I am working on a multi class classification for segmenting customers into 3 different classes based on their purchasing behavior and demographics. I cannot disclose the data set completely but in general it contains around 300 features and 50000 rows. I have tried the following methods but I am unable to achieve accuracy above 50% : Tuning the hyperparameters ( I am using tuned hyperparameters after doing GridSearchCV) Normalizing the dataset and then running my models Tried different classification methods : OneVsRestClassifier, RandomForestClassification, SVM, KNN and LDA I have also removed irrelevant features and tried running my models My classes were imbalanced, so I have also tried using class_weight = balanced, oversampling using SMOTE, downsampling and resampling. Is there something else I can try to improve performance (f-score, precision and recall)?

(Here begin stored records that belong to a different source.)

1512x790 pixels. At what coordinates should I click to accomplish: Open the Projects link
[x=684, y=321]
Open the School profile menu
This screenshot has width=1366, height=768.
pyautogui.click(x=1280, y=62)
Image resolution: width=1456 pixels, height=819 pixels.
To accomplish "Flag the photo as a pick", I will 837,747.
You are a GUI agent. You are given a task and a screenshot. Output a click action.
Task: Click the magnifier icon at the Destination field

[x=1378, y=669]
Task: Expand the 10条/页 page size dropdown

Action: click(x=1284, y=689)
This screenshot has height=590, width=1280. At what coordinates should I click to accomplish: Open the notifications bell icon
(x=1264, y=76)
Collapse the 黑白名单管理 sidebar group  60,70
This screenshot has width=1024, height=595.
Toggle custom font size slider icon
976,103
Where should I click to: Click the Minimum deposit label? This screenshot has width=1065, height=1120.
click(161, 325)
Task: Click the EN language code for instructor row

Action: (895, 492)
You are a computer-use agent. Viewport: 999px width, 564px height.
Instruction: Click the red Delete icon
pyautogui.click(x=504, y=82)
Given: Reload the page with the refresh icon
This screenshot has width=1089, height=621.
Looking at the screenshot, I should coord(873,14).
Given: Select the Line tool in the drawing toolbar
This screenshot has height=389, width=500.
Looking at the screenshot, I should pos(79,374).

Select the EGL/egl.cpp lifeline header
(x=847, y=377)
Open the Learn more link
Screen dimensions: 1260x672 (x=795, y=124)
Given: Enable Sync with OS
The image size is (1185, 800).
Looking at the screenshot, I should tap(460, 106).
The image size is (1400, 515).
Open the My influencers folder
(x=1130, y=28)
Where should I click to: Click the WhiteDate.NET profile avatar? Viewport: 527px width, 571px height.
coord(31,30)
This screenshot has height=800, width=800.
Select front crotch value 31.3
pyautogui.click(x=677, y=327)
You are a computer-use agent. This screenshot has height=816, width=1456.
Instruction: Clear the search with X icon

Try to tune below parameters n_estimators This is the number of trees you want to build before taking the maximum voting or averages of predictions. Higher number of trees give you better performance but makes your code slower. You should choose as high value as your processor can handle because this makes your predictions stronger and more stable. As your data size is bigger so it will take more time for each iteration but try this. max_features These are the maximum number of features Random Forest is allowed to try in individual tree. There are multiple options available in Python to assign maximum features. Few of them are : Auto/None : This will simply take all the features which make sense in every tree.Here we simply do not put any restrictions on the individual tree. sqrt : This option will take square root of the total number of features in individual run. For instance, if the total number of variables are 100, we can only take 10 of them in individual tree.”log2″ is another similar type of option for max_features. 0.2 : This option allows the random forest to take 20% of variables in individual run. We can assign and value in a format “0.x” where we want x% of features to be considered. min_sample_leaf Leaf is the end node of a decision tree. A smaller leaf makes the model more prone to capturing noise in train data. You can start with some minimum value like 75 and gradually increase it. See which value your accuracy is coming high.

pythonmachine-learningscikit-learnrandom-forest

code_crusher

Reputation: 57

How to improve performance of random forest multiclass classification model?

I am working on a multi class classification for segmenting customers into 3 different classes based on their purchasing behavior and demographics. I cannot disclose the data set completely but in general it contains around 300 features and 50000 rows. I have tried the following methods but I am unable to achieve accuracy above 50% :

Tuning the hyperparameters ( I am using tuned hyperparameters after doing GridSearchCV)
Normalizing the dataset and then running my models
Tried different classification methods : OneVsRestClassifier, RandomForestClassification, SVM, KNN and LDA
I have also removed irrelevant features and tried running my models
My classes were imbalanced, so I have also tried using class_weight = balanced, oversampling using SMOTE, downsampling and resampling.

Is there something else I can try to improve performance (f-score, precision and recall)?

Upvotes: 0

Answers (3)

LOrD_ARaGOrN

Reputation: 4496

Try to tune below parameters

n_estimators

This is the number of trees you want to build before taking the maximum voting or averages of predictions. Higher number of trees give you better performance but makes your code slower. You should choose as high value as your processor can handle because this makes your predictions stronger and more stable. As your data size is bigger so it will take more time for each iteration but try this.

max_features

These are the maximum number of features Random Forest is allowed to try in individual tree. There are multiple options available in Python to assign maximum features. Few of them are :

Auto/None : This will simply take all the features which make sense
in every tree.Here we simply do not put any restrictions on the individual tree.

sqrt : This option will take square root of the total number of features in individual run. For instance, if the total number of variables are 100, we can only take 10 of them in individual tree.”log2″ is another similar type of option for max_features.

0.2 : This option allows the random forest to take 20% of variables in individual run. We can assign and value in a format “0.x” where we want x% of features to be considered.

min_sample_leaf

Leaf is the end node of a decision tree. A smaller leaf makes the model more prone to capturing noise in train data. You can start with some minimum value like 75 and gradually increase it. See which value your accuracy is coming high.

Upvotes: 2

sayo

Reputation: 217

Try doing a feature selection first using PCA or Random forest and then fit a chained classifier where first do a oneversesall and then a random forest or a decision tree. You should get a slightly better accuracy.

Upvotes: 1

CutePoison

Reputation: 5355

How is your training acc? I assume that your acc is your validation. If your training acc is way to high, som normal overfitting might be the case. Random forest normally handles overfitting very well.

What you could try is PCA of your data, and then try classify on that. This gives you the features which accounts for most variation in the data, thus can be a good idea to try, if you cannot classify on the original data (and also it reduces your features).

A side note: remember, that the fitting of SVM is quadratic in the number of points, thus reducing your data to around 10-20000 for tuning parameters and then fit a SVM on the full dataset with the optimal parameter for the subset, might also speed up the process. Also remember to consider trying different kernels for the SVM.